ヘイルがエリアを背負って移動していたんだが奴も結構怪我が酷くてな途中で代ろうともしたんだが、自分が運ぶって聞かなくてよ。
俺は長いこと知らなかったんだが、あいつらは付き合っててよ......。
遅れて仲間になったリィリがそれをあっさり見破ってな。
だが酷い話だと思わないか?
リィリが来るまでの数年、三人で組んでてよ......そのうちの二人がこっそり付き合ってたんだぜ?
いや、付き合うのは別に構わねぇよ?
でもよ、教えてくれてもいいだろ?
二人の邪魔をするなってリィリに怒られたこともあったな......。
まぁそれはいい......俺たちは長いことダンジョンの中をさまよった、元々未発見のダンジョンだからな地上に出られる道があるのかもわからなかったが兎に角上へ向かって移動していった。

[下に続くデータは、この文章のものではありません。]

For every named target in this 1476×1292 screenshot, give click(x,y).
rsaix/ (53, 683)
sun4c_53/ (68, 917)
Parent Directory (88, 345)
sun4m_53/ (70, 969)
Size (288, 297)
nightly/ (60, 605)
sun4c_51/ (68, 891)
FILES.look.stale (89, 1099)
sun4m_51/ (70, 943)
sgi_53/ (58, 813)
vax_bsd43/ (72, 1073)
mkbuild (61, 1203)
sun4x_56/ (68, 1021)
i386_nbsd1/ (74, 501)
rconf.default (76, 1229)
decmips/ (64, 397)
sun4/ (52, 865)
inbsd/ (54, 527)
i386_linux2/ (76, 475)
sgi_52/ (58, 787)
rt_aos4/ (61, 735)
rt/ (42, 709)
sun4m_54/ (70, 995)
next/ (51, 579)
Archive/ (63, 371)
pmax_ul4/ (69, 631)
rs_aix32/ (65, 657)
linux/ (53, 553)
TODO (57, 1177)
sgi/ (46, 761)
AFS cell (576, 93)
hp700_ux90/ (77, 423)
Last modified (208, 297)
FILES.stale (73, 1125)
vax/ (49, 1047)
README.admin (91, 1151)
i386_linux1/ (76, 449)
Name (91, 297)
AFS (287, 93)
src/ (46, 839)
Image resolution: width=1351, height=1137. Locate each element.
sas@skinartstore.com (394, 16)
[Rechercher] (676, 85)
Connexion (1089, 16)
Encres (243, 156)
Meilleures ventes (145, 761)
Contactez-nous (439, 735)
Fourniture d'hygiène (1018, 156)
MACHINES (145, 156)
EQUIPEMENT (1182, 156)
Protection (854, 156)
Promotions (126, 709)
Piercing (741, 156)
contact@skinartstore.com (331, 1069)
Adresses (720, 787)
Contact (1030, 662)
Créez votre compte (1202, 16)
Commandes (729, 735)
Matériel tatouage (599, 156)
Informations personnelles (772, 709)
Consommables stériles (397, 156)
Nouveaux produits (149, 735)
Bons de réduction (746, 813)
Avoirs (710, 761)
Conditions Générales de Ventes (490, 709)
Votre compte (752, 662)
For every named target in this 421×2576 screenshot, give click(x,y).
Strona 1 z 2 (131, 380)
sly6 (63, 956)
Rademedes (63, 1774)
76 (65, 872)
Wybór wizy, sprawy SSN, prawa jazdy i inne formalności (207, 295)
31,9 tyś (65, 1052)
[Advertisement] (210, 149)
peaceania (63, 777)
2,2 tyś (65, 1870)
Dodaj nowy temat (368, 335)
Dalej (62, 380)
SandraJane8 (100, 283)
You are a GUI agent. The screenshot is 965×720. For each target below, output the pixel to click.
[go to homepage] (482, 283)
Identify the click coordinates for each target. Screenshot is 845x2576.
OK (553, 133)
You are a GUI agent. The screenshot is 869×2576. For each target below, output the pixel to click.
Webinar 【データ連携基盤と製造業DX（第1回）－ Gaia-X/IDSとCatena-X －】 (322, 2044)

崩落に巻き込まれて二日くらいたった頃......エリアが死んじまった。
足の骨折だけじゃなく頭か腹か、見た感じじゃわからなかったんだが怪我をしてたみたいでな。
ヘイルの奴がどうしてもエリアを連れて帰るって言って、まぁ俺たちも置いていくなんて出来なかったんだがあの判断は正しいとは言えないな。
次の戦闘でヘイルがやられた、体力的にも精神的にもエリアが死んだことで切れちまったんだろうな......。
俺も、その時心が折れちまったんだがリィリにぶっ叩かれてよ。
今は二人を置いていくけど私は必ずここから生きて帰る、帰ってもう一度ここに二人を迎えに来る!
そう啖呵を切られてよ。
妹分にそう言われちゃ立ち上がるしかなくてな......。
二人でさらに上り続けたんだが、戦闘中にまた崩落があってリィリとはぐれちまった。
何とか合流しようとしたんだがどれだけ探しても合流することは出来なかった。
一人になって、食料も尽きて、何日経ったのか分からなかったが、気付いたら俺はダンジョンの外に立っていた。
結局、リィリもダンジョンから戻ってこなかった......。
俺は何度もそのダンジョンに行こうとした、だが一度も中に入ることが出来なかったんだ。
そしてそれは他のダンジョンでも同じでな、入り口まで行ったら気絶しちまう。
何度も何度もダンジョンに入ろうとしては倒れて......だが諦められるわけがないだろ?
俺はあいつらを迎えに行かないといけないんだ。
それから十年、俺はまだあいつらを迎えに行けていない。